Logo os dois saíram do quarto. Christopher caminhava lado a lado do encapuzado. Sentia-se mal. Mas não conseguia evitar aquela sórdida companhia.
- Você ainda não me respondeu se aquilo foi um sonho – disse Christopher, enquanto contemplava os enormes pilares de pedra negra que sustentavam o teto daquela câmara por onde passavam.
- Se faz questão da resposta – disse ironicamente o encapuzado. – Posso lhe dizer que foi sim. Mas também não foi.
- Não entendo – Christopher estava confuso. – Como algo poder ser real e irreal ao mesmo tempo?
- A realidade não é algo fácil de se compreender – disse o encapuzado. – Venha por aqui.
Seguiram até uma passagem que levou à uma grande sacada.
Dali podiam contemplar a imensidão de um deserto de areias vermelhas que se estendia ao longe.
- Eu já estive aqui! – exclamou Christopher.
- Sim – respondeu o encapuzado. – Ali você está tendo seu segundo tormento.
- Como assim estou tendo? – perguntou Christopher. – Eu estou aqui.
- Olhe bem, minha criança – o encapuzado apontou para um local específico.
Ali Christopher viu um homem acorrentado. Ali ele viu as criaturas devoradoras que saiam da areia. Ali ele se lembrou que já passara por aquilo. Mas seu terror foi por completo quando fixou seu olhar no homem acorrentado. Era a si mesmo que via ali. Christopher gritou em desespero.
- Fica quieto, mané – um grito o despertou. – Tá sonhando com o que? Viu o bicho-papão?
Christopher abriu os olhos. Estava na cela, preso. Ao lado um homem olhava entre as grades.
- Caraio – disse olhando para Christopher. – Tu faz barulho a beça quando dorme.
- Foi um sonho? – Christopher colocou a mão na cabeça. – O que está acontecendo? Eu devo ter enlouquecido.
O homem deu de ombros e continuou olhando para fora.
- Sei que você não vai acreditar em mim – disse enquanto se levantava e caminhou na direção do homem. – Mas eu não sei por que eu fui preso.
O homem virou o rosto e o encarou.
- Como assim não sabe? Tu matou, tu roubou? – perguntou, desconfiado.
- Nada disso – respondeu Christopher. – Eu entrei em uma casa e tinha uma mulher morta no chão. Quando vi, vários soldados me agarraram e me trouxeram para cá.
- Também tu é muito azarado – disse o homem. – Foi roubar a casa de uma mulher morta.
- O pior é que não – disse Christopher. – Ouvi um grito e entrei pensando que ela estivesse precisando de ajuda.

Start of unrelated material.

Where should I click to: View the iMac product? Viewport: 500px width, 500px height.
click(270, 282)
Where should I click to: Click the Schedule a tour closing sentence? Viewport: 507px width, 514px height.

- Hum! – o homem coçou o queixo. – Olha só. Eu conheço mentira de olho fechado. E tu não ta me parecendo um mentiroso. Se isso for mesmo verdade, tu é muito zicado mesmo.
- Zicado? – perguntou Christopher.
- Azarado, porra – disse o homem. – De que mundo você veio?
- Não sei – Christopher coçou a cabeça. – Não me lembro.
- Não sei por que, mas fui com a tua cara – disse o homem. – Vou te ajudar por aqui – o homem estendeu a mão – Pode me chamar de Rato.
Christopher estranhou aquele nome, mas nada disse, apenas estendeu a mão e apertou a mão do homem. – Meu nome é Christopher.